Tom Miglis doesn’t think he is extraordinary—in fact, he insists he isn’t. Miglis’ hobbies are exactly two: work and family. In a time when C-levels in finance are known for their eccentricities, Miglis’ lack of pretense is endearing. At a recent meeting in a Manhattan breakfast spot owned by celebrity chef Gordon Ramsay and reportedly visited by the Beckhams the day prior, the CIO at Citadel ordered something slightly unexpected.
“Do you have any Cheerios?” he asked the server.
That moment looks like many others Miglis spends by the floor-to-ceiling whiteboards that blanket Citadel’s head office in Chicago. His expectations as CIO can sometimes be stunningly simple—foundational even—yet often they aren’t on a traditional buy side’s menu of options. That is the point.
"At Citadel, we use technology to change the nature of our people’s jobs. For example, we recognize that our portfolio managers’ and traders’ most important role isn’t the actual execution; it’s gathering information, discovering opportunities others aren’t seeing. You use technology to flip the equation around, and for Ken, that is key.” —Tom Miglis, Citadel
Running technology at Ken Griffin’s $13 billion hedge fund since 2001, Miglis works without fear of failure, engendering a mix of collaboration, engineering wherewithal, and grit at the nimble firm. With a series of successes during that time, Citadel has not only weathered a period when other funds have faltered, but has dramatically altered the possibilities of what technology can do.

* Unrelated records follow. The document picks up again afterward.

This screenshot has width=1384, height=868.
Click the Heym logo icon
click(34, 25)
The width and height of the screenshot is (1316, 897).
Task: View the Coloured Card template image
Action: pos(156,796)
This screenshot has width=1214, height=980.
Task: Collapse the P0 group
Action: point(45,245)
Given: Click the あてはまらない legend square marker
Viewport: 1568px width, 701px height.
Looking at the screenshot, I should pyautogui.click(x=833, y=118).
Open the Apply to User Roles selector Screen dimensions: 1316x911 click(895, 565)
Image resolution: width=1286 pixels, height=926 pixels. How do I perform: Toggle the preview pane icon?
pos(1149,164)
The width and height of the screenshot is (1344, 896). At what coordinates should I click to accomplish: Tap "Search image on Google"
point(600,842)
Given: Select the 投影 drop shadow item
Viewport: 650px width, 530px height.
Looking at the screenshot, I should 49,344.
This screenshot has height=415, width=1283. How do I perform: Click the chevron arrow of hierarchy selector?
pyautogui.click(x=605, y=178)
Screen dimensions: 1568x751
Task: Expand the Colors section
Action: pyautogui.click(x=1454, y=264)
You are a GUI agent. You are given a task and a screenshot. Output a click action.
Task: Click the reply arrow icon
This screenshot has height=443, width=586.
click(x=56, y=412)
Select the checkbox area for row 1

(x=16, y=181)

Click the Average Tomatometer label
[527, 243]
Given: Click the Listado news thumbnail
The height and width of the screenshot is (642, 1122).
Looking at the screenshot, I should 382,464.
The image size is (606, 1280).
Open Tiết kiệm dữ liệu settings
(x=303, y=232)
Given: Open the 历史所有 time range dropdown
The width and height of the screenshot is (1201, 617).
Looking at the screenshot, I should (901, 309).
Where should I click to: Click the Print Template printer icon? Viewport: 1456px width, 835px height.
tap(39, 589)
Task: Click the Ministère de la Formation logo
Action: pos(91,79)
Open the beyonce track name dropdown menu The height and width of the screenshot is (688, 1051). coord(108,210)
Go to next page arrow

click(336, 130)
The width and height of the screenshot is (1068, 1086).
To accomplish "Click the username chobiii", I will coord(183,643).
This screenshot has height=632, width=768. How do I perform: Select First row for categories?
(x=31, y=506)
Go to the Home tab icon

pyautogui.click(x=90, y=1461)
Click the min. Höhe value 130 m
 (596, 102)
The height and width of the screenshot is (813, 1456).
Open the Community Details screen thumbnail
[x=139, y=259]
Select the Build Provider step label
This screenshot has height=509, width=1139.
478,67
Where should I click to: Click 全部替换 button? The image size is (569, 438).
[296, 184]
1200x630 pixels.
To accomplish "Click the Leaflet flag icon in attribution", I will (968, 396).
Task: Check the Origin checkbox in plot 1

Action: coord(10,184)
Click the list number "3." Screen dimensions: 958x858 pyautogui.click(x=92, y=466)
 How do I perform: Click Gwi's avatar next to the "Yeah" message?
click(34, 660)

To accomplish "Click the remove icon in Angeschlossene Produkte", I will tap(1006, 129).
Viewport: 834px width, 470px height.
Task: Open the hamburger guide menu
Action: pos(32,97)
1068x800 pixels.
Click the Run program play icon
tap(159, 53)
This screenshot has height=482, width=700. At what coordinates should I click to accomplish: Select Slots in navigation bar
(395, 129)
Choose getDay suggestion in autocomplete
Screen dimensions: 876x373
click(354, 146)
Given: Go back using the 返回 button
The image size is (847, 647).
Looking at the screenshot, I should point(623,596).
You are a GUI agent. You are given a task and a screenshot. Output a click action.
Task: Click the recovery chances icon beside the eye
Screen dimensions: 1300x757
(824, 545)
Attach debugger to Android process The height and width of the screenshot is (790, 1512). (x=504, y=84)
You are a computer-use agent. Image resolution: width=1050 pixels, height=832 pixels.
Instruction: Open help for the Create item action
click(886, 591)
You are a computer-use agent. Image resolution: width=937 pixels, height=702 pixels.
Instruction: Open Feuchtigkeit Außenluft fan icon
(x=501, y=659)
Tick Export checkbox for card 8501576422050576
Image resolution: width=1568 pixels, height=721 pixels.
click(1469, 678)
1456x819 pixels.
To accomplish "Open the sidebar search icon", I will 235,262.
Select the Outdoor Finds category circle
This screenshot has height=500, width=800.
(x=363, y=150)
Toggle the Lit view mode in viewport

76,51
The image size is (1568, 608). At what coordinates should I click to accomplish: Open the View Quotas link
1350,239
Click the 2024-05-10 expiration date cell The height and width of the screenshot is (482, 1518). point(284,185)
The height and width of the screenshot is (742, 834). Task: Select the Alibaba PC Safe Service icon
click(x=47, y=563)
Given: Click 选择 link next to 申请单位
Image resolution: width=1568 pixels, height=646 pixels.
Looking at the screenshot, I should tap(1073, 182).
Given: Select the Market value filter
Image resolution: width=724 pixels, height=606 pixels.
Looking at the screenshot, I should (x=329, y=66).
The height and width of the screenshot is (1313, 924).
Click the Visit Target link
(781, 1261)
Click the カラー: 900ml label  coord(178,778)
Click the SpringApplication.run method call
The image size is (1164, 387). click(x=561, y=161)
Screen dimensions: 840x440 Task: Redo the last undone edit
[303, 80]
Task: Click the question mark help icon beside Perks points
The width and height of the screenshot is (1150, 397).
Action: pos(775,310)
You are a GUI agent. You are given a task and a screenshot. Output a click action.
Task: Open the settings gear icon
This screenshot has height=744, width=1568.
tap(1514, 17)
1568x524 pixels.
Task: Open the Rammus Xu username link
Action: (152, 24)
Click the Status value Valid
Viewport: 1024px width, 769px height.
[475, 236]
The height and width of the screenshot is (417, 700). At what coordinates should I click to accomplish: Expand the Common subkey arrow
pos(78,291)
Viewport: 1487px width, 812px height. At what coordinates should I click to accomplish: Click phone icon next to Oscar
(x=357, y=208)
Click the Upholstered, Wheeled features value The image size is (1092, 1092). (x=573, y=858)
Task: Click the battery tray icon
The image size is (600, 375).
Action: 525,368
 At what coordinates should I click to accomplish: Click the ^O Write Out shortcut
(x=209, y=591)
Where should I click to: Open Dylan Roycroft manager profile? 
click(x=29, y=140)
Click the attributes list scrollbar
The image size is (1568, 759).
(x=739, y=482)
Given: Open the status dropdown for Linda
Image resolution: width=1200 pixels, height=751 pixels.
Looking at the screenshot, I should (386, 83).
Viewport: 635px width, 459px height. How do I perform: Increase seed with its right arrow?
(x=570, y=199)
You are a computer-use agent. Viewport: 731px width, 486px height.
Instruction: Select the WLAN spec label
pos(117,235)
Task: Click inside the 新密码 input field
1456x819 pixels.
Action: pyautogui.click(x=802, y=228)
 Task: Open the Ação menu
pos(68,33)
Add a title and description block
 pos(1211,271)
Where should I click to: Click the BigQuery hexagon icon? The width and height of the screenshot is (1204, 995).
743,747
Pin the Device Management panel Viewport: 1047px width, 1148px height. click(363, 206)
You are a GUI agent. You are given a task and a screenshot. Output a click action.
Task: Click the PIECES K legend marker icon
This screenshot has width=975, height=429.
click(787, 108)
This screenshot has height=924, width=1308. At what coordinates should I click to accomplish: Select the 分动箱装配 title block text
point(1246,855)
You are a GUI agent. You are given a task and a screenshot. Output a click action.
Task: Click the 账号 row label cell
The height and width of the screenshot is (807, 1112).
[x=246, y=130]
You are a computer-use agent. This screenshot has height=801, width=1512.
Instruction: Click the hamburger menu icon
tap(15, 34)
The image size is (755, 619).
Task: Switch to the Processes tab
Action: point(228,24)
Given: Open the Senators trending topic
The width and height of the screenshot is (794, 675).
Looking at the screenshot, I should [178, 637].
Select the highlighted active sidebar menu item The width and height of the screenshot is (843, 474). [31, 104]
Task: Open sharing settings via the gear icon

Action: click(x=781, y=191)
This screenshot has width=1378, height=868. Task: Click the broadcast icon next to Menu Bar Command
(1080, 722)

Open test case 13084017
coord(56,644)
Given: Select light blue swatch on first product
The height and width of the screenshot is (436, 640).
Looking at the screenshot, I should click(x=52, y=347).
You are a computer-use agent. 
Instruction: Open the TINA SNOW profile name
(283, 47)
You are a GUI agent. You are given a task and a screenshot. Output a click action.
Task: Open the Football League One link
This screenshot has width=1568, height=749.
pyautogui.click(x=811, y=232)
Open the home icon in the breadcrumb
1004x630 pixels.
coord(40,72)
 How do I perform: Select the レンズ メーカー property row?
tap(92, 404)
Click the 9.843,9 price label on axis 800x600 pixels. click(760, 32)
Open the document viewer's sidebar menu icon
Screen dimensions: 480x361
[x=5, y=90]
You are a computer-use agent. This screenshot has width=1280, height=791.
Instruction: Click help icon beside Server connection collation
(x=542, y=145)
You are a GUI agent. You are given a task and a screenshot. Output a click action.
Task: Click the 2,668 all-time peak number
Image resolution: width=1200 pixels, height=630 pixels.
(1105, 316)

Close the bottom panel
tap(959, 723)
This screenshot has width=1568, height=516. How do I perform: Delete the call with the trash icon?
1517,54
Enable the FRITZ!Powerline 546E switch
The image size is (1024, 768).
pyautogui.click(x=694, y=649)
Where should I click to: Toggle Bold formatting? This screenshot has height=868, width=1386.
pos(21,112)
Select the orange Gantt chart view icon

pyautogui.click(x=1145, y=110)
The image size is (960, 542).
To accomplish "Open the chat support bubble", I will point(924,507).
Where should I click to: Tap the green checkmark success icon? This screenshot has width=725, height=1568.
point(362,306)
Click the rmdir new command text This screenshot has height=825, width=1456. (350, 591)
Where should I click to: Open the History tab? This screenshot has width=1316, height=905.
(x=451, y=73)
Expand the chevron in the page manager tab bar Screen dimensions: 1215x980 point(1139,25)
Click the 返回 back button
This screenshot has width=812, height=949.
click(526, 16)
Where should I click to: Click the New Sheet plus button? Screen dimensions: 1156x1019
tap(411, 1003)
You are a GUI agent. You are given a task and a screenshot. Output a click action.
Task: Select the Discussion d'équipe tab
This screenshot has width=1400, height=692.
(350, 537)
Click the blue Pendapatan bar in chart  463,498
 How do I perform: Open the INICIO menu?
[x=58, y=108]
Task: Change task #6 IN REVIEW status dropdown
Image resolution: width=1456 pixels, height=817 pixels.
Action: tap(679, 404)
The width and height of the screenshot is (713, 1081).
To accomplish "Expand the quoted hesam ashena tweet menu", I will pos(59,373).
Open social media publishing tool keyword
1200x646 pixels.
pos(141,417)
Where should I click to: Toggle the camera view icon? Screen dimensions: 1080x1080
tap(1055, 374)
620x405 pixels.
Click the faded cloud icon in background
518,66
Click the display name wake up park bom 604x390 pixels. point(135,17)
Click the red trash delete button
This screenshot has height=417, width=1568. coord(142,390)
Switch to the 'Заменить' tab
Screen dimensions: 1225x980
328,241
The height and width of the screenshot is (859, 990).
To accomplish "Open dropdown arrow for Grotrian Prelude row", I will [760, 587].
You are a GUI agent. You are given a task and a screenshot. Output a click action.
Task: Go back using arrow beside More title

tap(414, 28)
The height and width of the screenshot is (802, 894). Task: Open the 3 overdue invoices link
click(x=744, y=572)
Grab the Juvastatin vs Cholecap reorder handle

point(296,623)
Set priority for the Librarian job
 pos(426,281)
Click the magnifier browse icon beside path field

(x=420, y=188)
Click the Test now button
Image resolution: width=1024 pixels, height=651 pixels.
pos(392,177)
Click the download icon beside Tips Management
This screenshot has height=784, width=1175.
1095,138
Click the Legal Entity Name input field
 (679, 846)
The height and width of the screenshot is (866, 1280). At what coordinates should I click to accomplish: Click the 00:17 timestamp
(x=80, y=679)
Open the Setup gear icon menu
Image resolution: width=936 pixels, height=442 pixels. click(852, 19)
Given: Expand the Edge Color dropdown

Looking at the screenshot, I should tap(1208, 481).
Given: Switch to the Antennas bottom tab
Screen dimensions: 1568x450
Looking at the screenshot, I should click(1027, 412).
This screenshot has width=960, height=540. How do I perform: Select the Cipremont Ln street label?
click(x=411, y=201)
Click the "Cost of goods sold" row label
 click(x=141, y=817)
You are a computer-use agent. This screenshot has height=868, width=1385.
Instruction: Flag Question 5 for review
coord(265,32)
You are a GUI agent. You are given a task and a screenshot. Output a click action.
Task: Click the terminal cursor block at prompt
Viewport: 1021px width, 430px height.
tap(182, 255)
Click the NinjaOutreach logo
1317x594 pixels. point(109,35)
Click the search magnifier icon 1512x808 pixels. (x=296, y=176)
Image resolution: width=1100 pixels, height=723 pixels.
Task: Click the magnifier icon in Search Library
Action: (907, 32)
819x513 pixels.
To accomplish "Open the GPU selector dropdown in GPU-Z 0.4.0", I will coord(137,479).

Miglis counts his luck, breaking into finance in the early 1980s with Salomon Brothers, a shop known for its forward approach to capital markets technology and one that, after restructuring with the Citi merger, has produced a number of buy-side head technologists.
A colleague at Salomon and longtime friend, Tom Sanzone, who is now a senior vice president with Booz Allen Hamilton, says Miglis’ steady hand sets him apart. “Tom knows how to deal with conflicts and build the relationships necessary to deliver those high-risk, high-reward challenges he takes on,” Sanzone says. “They are often multi-dimensional, with both building the platform and managing the powerful personalities involved.”
In an industry that is known for them, Griffin is among hedge funds’ more powerful personalities. Famously founded in a Harvard dormitory room in 1991, Griffin’s Citadel offers seven single and multi-strategy funds that, taken together, produce returns at an annualized performance of 20 percent. With a staff of 1,100, Citadel is large for a hedge fund. But when Griffin brought Miglis on, he had greater ambitions, and a set of much larger competitors, in mind.
“In the early days, Ken would ask how we would use technology at Salomon, because of its reputation as the leader in applying advanced technology to trading,” Miglis says. “At Citadel, we use technology to change the nature of our people’s jobs. For example, we recognize that our portfolio managers’ and traders’ most important role isn’t the actual execution; it’s gathering information, and discovering opportunities others aren’t seeing. You use technology to flip the equation around, and for Ken, that is key.”